Cloud Data Solutions Are Overrated: Building a Pan-European Business Database for Lunch Money
Speaker
Antanas Baltrušaitis
After 18 years in the data and analytics industry - spanning roles from banking strategy at Nordea to Head of Data at Luminor and Girteka - I made a conscious decision to step out of the corporate world.
Why? Because my skillset doesn't fit a standard job description.
I am a true Generalist in a world that often tries to specialize. I don’t just analyze data; I engineer the pipelines, write the code, design the UI, and map the business strategy. I realized that my ability to manage the entire data journey - from raw SQL to the final user experience - was best utilized in building my own solutions rather than managing narrow slices of corporate infrastructure.
Today, I am fully dedicated to Product Development. I build software where data isn't just a byproduct; it is the core engine.
My flagship product, Scoris, is Lithuania's premier open business data aggregator, built on the belief that public data should be accessible and actionable. I also created Oriux, a weather app designed for precision. Few other massive products about to launch soon.
I bridge the gap between complex data engineering and tangible business value. I am no longer just advising on strategy; I am executing it, line by line and database by database.
Abstract
We are told that modern data engineering requires expensive cloud warehouses and enterprise SaaS. This talk challenges that narrative. I will show how I built scoris.eu - aggregating business data from hundreds of sources across Lithuania, Latvia, Estonia, Finland, and the UK - as a solo developer. Using a purely open-source Python stack (dlt, dbt, Prefect) on cheap infrastructure, I will demonstrate that with the right architecture, you can integrate data at scale without burning cash on the cloud.
Description
The modern data industry has convinced us that "Big Data" problems require "Big Cloud" solutions. We are taught that to integrate hundreds of diverse data sources, we need Snowflake, Databricks, managed Airflow, and a five-figure monthly AWS bill. But what if you are a solo developer with a massive goal and a "lunch money" budget? In this talk, I will present the engineering journey behind scoris.eu, a project that aggregates, cleans, and standardizes business data from national registries across Europe (currently live with Lithuania, Latvia, Estonia, Finland, and the UK). We will move past the "Hello World" examples and look at the gritty reality of handling hundreds of disparate data sources, schema changes, and messy government data without a dedicated DevOps team. We will cover:
- The "Lunch Money" Stack: A deep dive into the open-source triumvirate: dlt (Data Load Tool) for robust extraction, dbt for transformation, and Prefect for orchestration.

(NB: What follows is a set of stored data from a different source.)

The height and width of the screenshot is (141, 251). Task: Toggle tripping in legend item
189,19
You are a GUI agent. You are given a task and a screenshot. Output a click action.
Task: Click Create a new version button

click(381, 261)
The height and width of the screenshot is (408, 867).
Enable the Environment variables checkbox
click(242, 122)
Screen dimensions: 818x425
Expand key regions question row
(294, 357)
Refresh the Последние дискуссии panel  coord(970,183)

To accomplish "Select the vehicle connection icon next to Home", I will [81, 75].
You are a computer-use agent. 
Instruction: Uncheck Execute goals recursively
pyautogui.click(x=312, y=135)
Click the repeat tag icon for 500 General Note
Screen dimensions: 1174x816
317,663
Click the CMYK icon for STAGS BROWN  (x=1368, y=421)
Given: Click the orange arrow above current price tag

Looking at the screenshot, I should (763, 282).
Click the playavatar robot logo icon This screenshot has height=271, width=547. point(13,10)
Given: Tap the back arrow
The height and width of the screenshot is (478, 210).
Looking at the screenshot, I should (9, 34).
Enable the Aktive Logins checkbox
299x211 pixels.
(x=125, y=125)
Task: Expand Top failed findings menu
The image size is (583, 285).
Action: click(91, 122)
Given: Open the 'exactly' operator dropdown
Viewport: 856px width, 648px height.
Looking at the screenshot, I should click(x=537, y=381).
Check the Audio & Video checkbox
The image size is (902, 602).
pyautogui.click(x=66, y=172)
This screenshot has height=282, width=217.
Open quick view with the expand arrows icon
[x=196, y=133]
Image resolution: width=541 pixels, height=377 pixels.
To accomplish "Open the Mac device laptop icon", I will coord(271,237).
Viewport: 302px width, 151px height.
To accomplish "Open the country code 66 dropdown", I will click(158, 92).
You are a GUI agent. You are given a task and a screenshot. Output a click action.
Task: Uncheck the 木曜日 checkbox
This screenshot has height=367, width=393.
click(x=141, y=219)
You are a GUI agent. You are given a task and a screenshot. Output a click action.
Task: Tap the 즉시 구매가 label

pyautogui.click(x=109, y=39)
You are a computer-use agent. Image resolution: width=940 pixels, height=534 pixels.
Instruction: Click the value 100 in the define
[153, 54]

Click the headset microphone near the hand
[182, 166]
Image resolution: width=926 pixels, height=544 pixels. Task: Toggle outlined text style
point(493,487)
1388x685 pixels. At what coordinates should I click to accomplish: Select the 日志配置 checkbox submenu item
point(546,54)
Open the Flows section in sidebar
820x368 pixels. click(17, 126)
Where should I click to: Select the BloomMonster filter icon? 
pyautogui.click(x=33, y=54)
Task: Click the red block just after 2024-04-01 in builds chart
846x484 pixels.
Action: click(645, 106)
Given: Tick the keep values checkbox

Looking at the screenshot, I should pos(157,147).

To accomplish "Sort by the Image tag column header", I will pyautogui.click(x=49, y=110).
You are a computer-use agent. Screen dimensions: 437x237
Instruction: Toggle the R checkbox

- Schema Evolution on Autopilot: How to handle government APIs that change without warning, using Pythonic ingestion that adapts automatically.
- The Hardware Reality: Why a cheap VPS (Virtual Private Server) is often superior to serverless functions for batch processing, and how to optimize local execution.
- The Cost Comparison: A transparent look at the actual running costs of Scoris.eu versus the estimated cost of running the equivalent architecture on a major cloud provider.
This talk is for Data Engineers and Python developers who suspect that "Modern Data Stack" complexity has gone too far. You will leave with a blueprint for building scalable, resilient data platforms that run on your laptop or a cheap server - proving that smart engineering beats infinite cloud budgets every time.